[R] Fw: volcano plot.r

Brian Diggs diggsb at ohsu.edu
Tue Jul 5 18:58:12 CEST 2011


See inline below,

On 7/4/2011 8:00 PM, Ungku Akashah wrote:
> Hello.
>
> My name is Akashah. i work at metabolic laboratory. From my study, i
> found that volcano plot can help a lot in my section. i already
> studied about the volcano plot and get the coding to run in R
> software, unfortunately, there is may be something wrong with the
> coding. This is because no graph appear, but no error (blue color
> text) was shown on the R console.
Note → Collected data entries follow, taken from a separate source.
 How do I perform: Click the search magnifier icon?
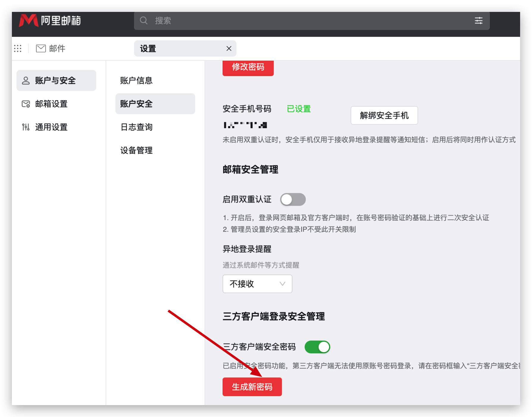(x=144, y=21)
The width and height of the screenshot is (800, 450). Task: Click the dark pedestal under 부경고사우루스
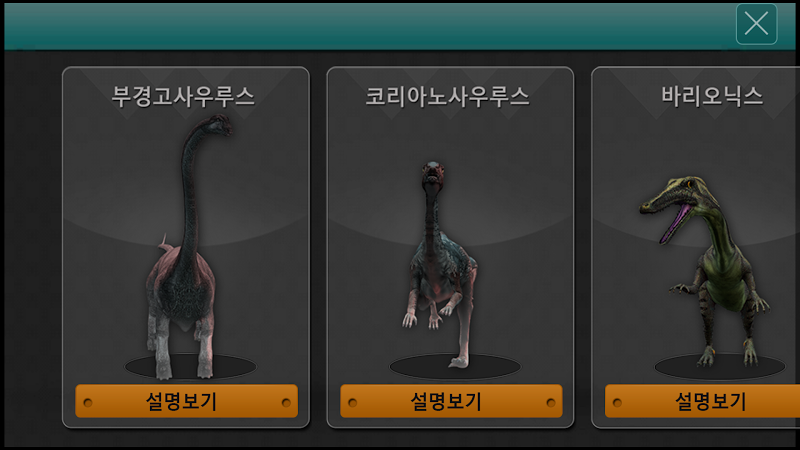[x=190, y=366]
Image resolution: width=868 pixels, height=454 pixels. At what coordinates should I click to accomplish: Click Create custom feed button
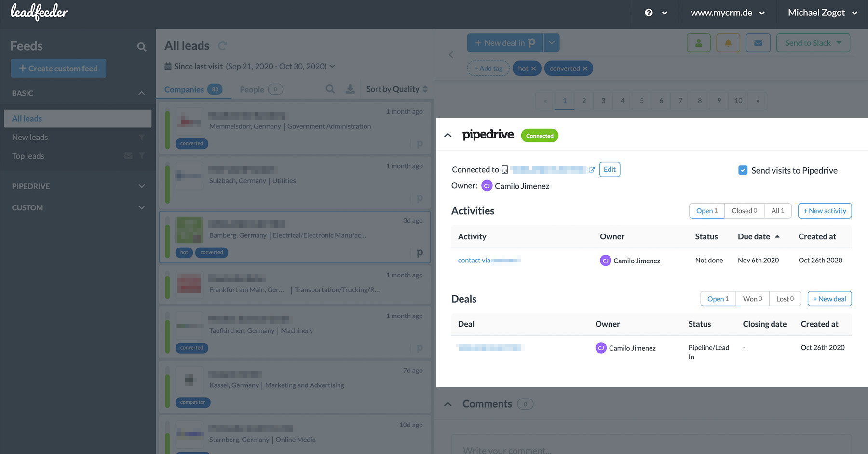[x=58, y=69]
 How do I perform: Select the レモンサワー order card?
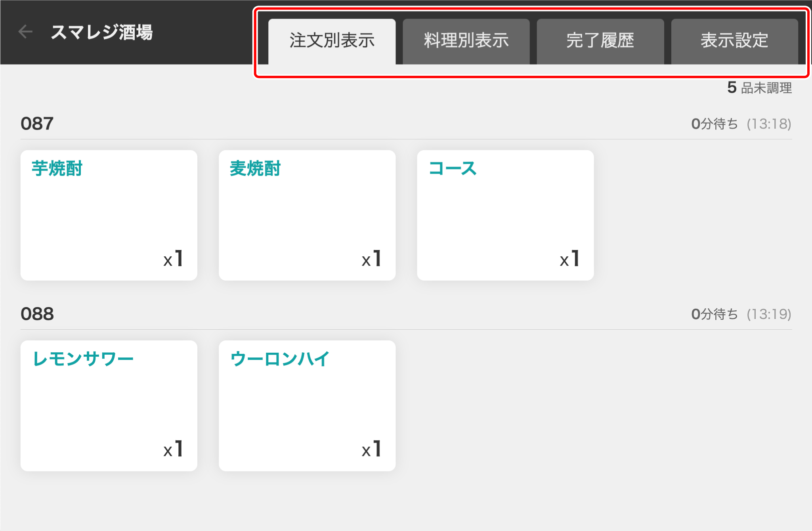point(109,405)
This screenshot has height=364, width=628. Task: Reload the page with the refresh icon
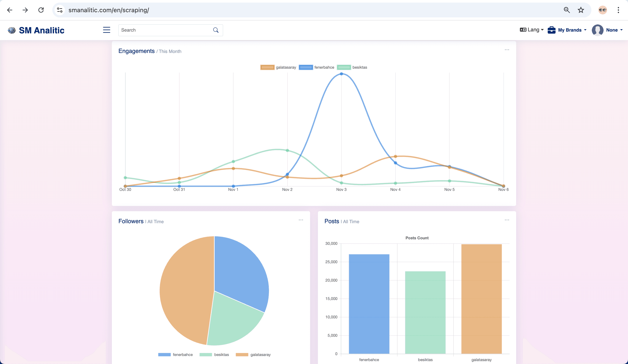click(x=41, y=10)
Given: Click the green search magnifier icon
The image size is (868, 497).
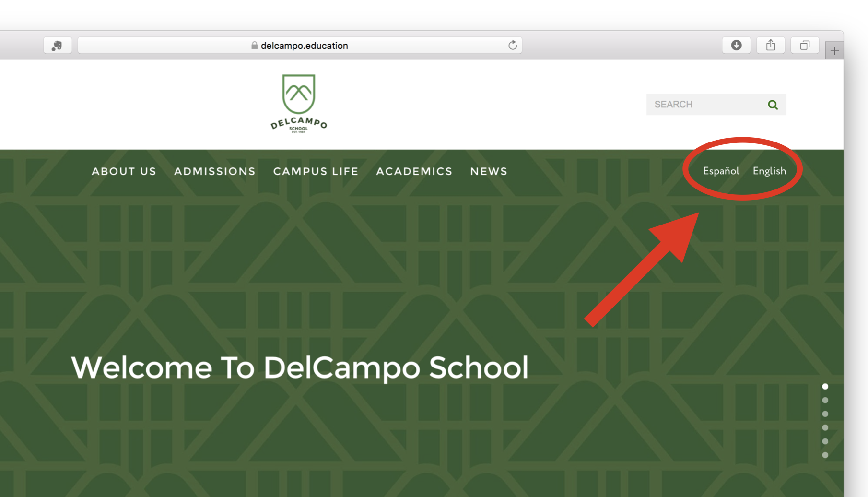Looking at the screenshot, I should pos(773,105).
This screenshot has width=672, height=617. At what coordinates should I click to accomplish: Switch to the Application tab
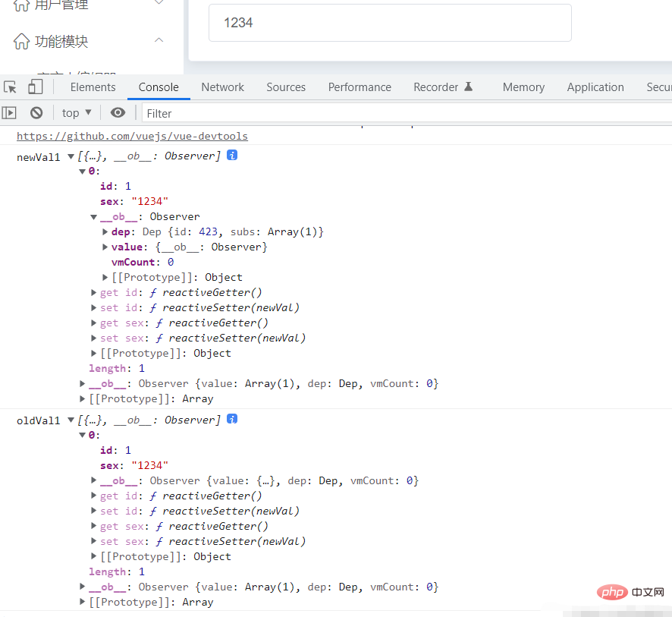(x=595, y=87)
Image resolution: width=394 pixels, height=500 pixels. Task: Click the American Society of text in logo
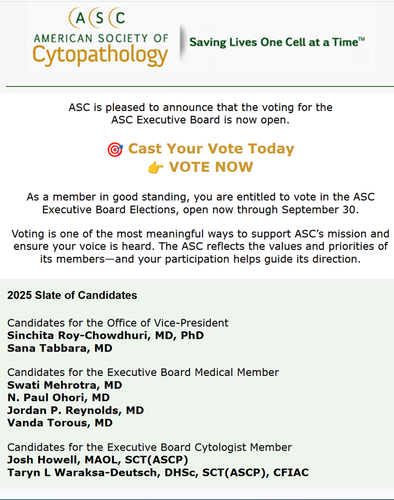pos(101,38)
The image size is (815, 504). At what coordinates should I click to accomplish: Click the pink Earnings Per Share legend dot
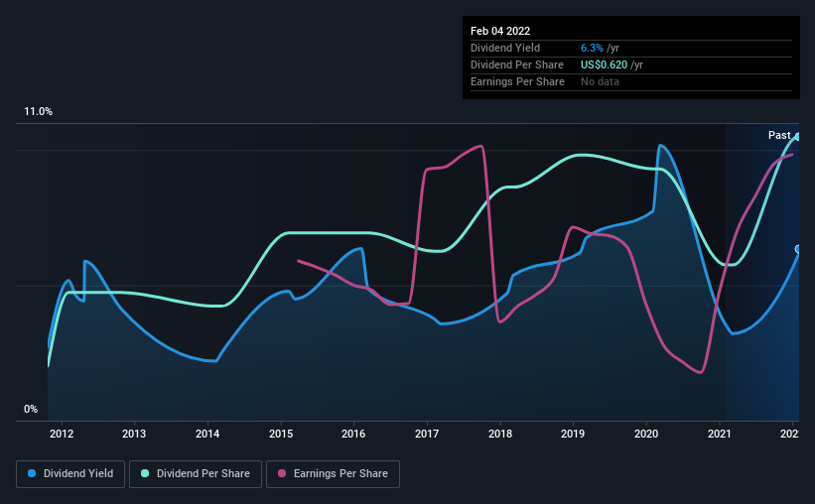[x=282, y=473]
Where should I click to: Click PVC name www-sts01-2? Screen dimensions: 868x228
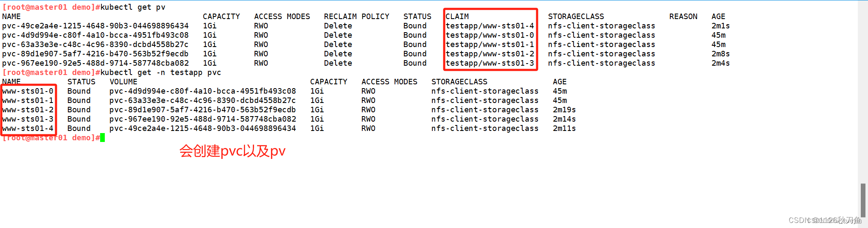[28, 110]
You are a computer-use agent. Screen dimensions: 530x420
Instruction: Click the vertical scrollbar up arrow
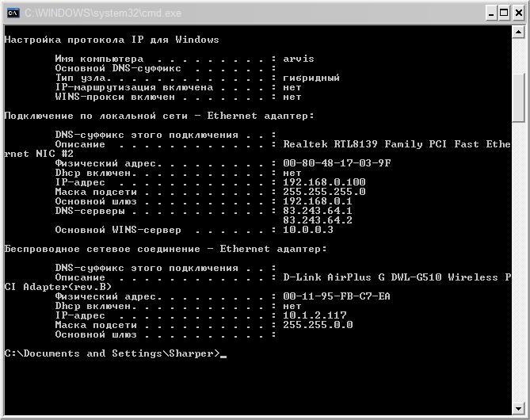[x=518, y=32]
Below is the coding for volcano
> plot, i hope anybody can help me to solve the problem.
>
>
>
> #    volcano_plot.r
> #
> #    Author:    Amsha Nahid, Jairus Bowne, Gerard Murray
> #    Purpose:    Produces a volcano plot
> #
> #    Input:    Data matrix as specified in Data-matrix-format.pdf
> #    Output:    Plots log2(fold change) vs log10(t-test P-value)
> #
> #    Notes:    Group value for control must be alphanumerically first
> #              Script will return an error if there are more than 2 groups
>
> #
> #    Load the data matrix
> #
> # Read in the .csv file
> data<-read.csv("file:///Users/nadya/Desktop/praktikal UTM/TASKS1/RT BE EMS 300-399.csv", sep=",", row.names=1, header=TRUE)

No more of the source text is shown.